[Exercise inputs — start]

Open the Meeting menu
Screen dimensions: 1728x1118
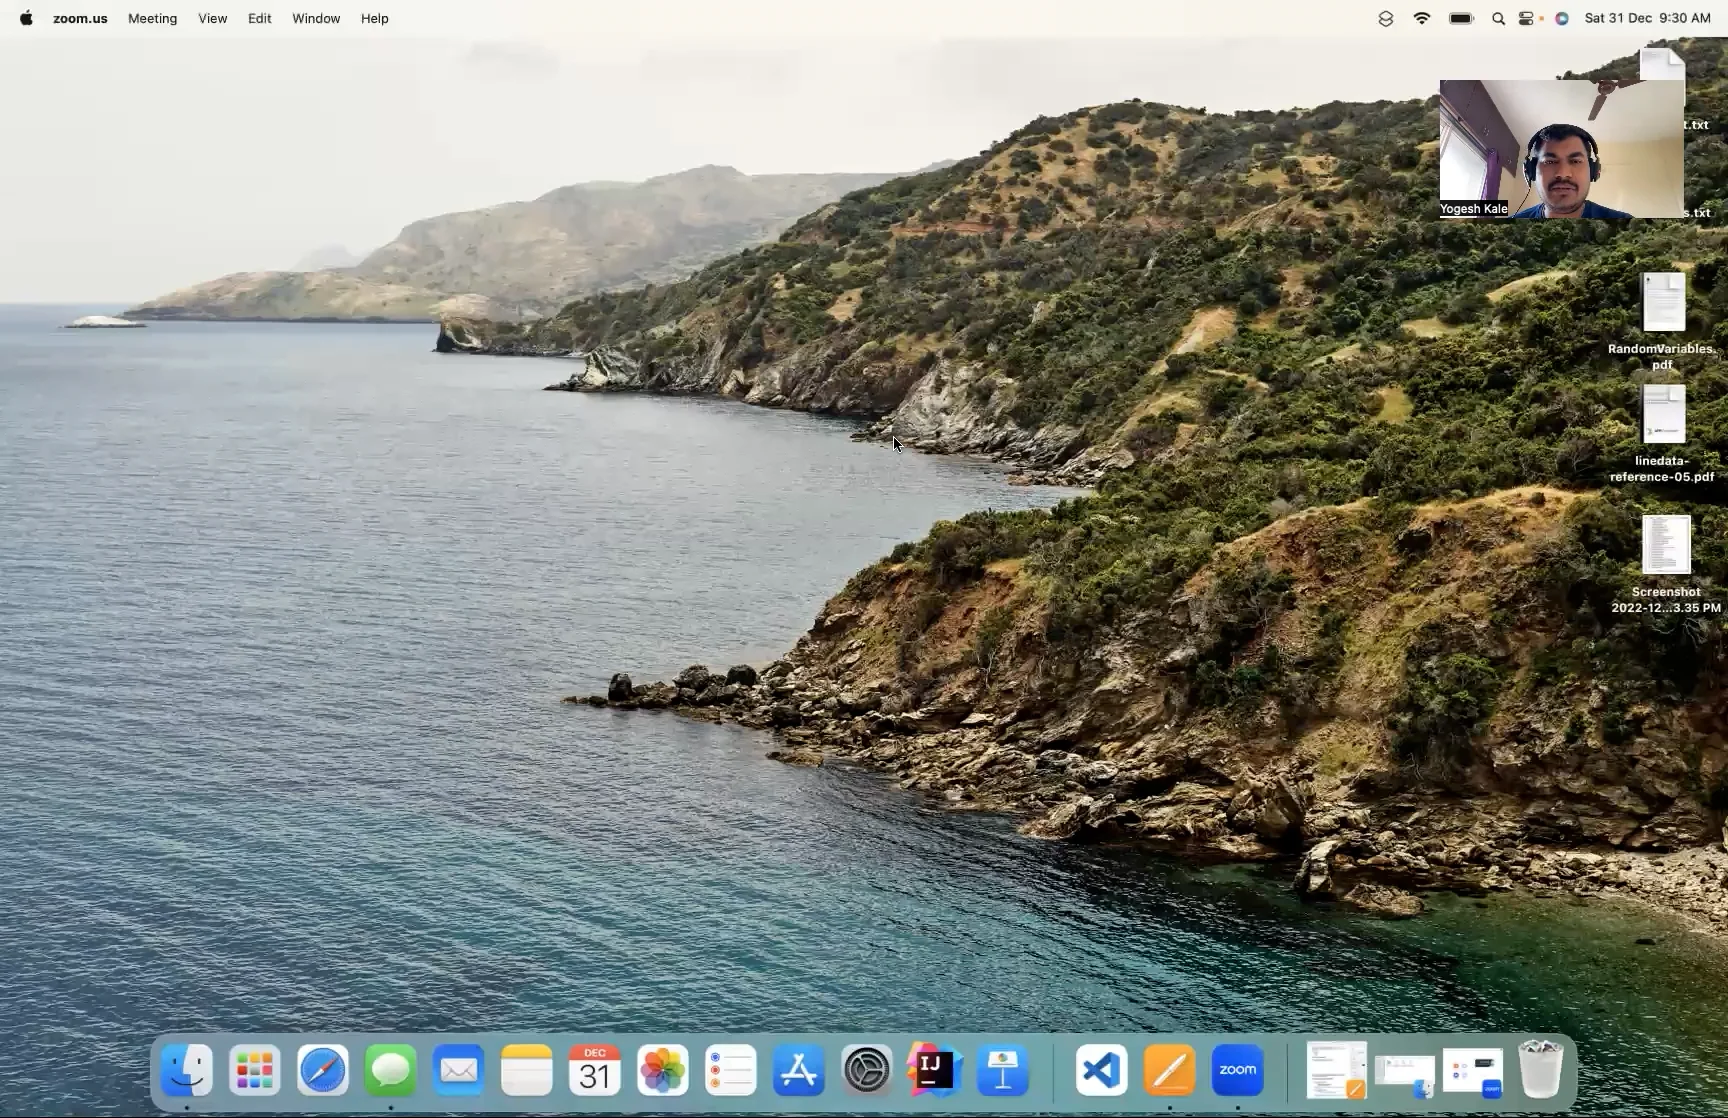click(152, 18)
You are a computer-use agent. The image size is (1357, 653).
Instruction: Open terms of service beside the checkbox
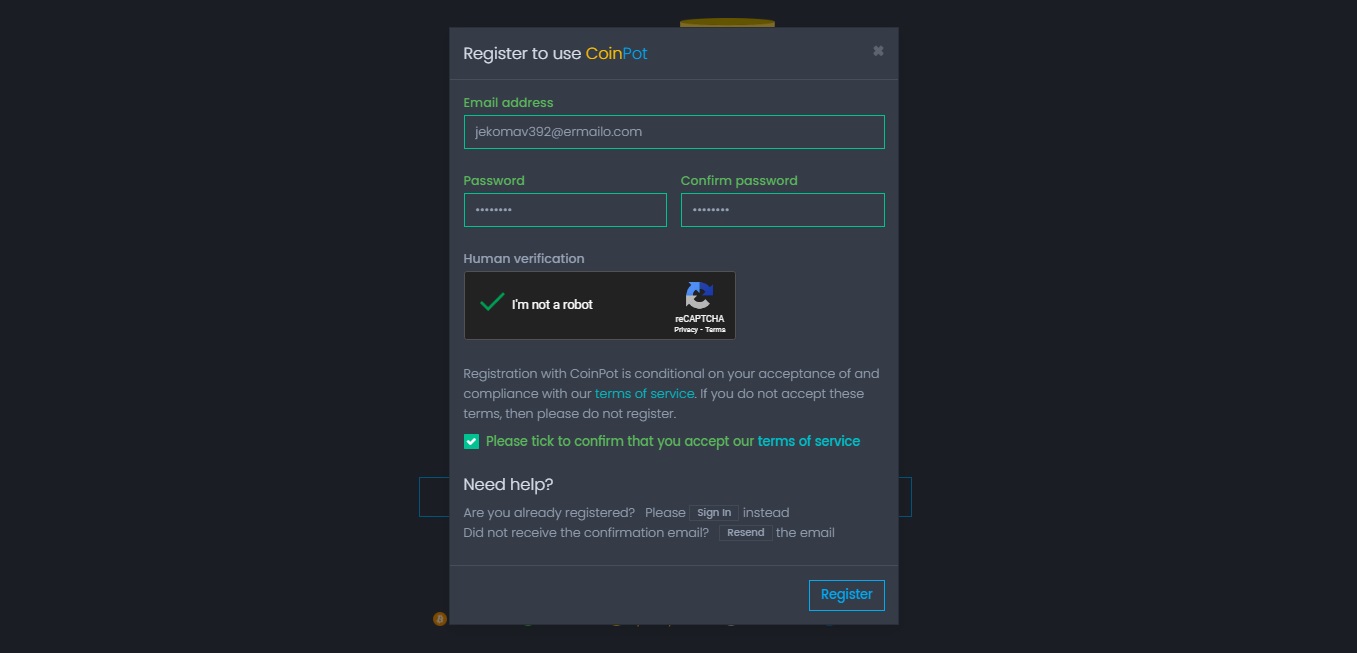pyautogui.click(x=808, y=441)
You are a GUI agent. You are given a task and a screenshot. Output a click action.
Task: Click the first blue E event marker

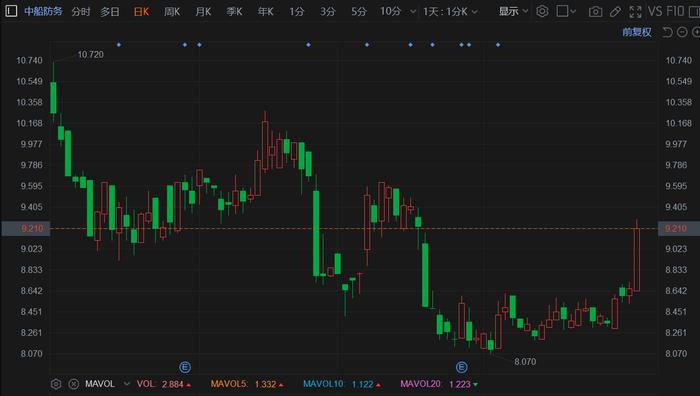point(185,367)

[Exercise inputs — finish]

Task goal: To complete the exercise, return the listing above exactly and omit its pictures.

Response to the exercise:
Open the Meeting menu
Screen dimensions: 1728x1118
click(152, 18)
You are a computer-use agent. The image size is (1357, 653).
Instruction: Open terms of service beside the checkbox
pyautogui.click(x=808, y=441)
You are a GUI agent. You are given a task and a screenshot. Output a click action.
Task: Click the first blue E event marker

point(185,367)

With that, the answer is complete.